---------- PROVIDED DATA ----------

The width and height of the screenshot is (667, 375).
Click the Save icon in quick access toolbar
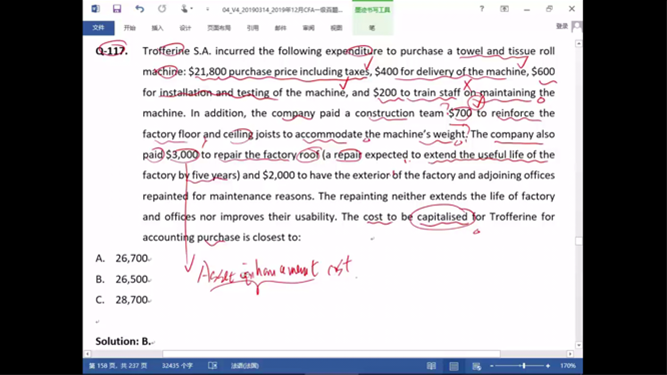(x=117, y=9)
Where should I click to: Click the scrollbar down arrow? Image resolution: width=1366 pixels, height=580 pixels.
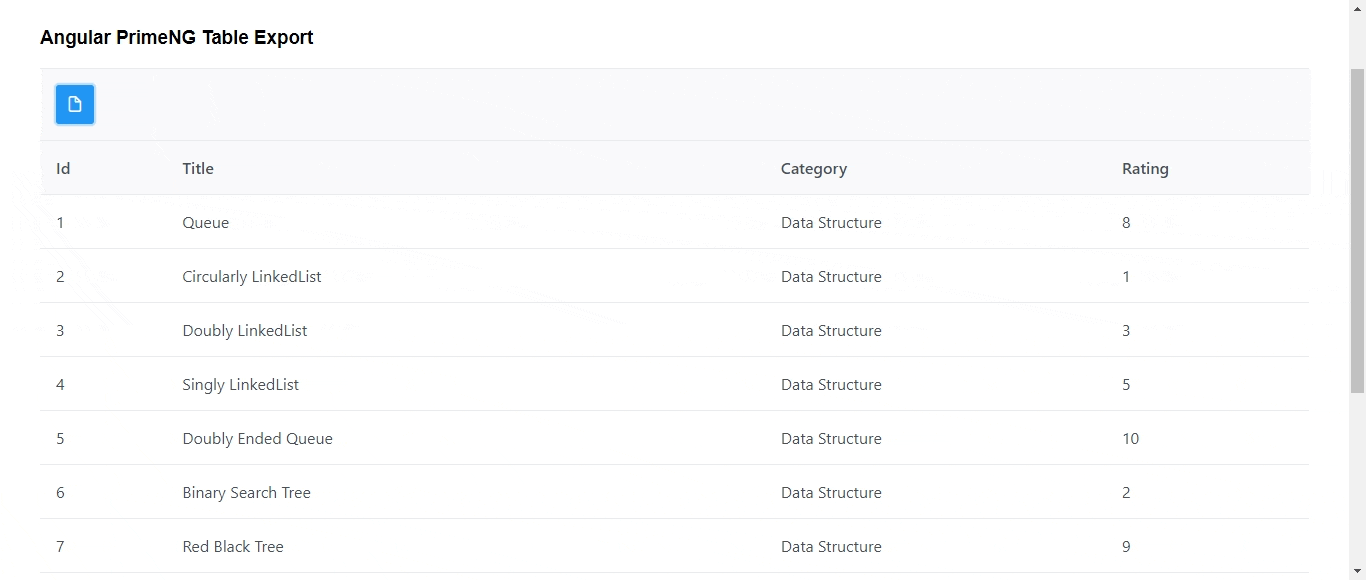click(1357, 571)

----------
---------- PROVIDED DATA ----------

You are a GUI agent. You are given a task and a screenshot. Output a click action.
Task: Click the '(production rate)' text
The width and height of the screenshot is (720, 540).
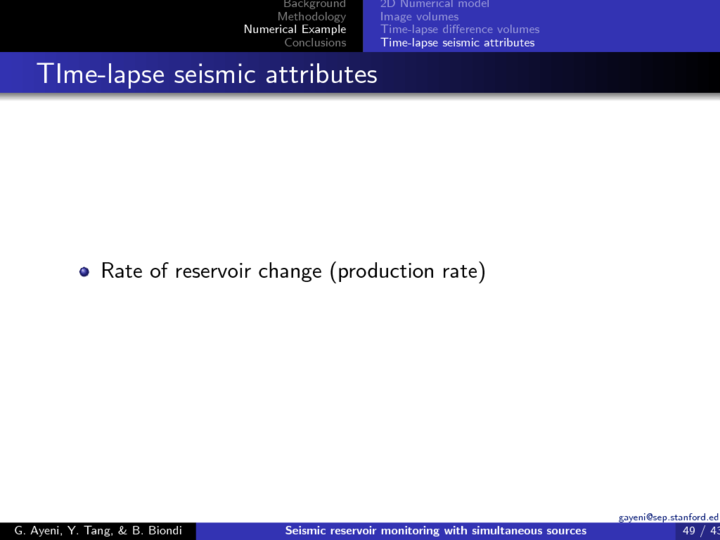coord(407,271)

----------
---------- PROVIDED DATA ----------

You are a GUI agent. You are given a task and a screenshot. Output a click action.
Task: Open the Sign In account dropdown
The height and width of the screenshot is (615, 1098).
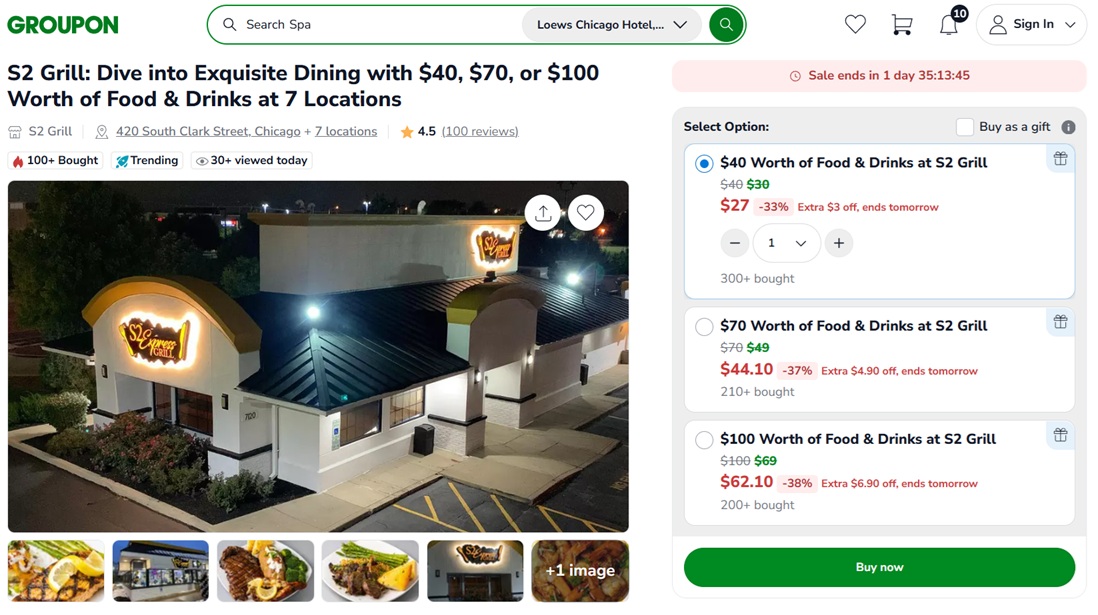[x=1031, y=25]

----------

** WHAT THE EXERCISE ASKS **
Copy out the lines from the one containing "The width and height of the screenshot is (667, 375)." through the one containing "click(1357, 571)", including both of those lines. Leave the pictures out.

** RESULT **
The width and height of the screenshot is (667, 375).
Click the Save icon in quick access toolbar
(x=117, y=9)
Where should I click to: Click the scrollbar down arrow? Image resolution: width=1366 pixels, height=580 pixels.
click(1357, 571)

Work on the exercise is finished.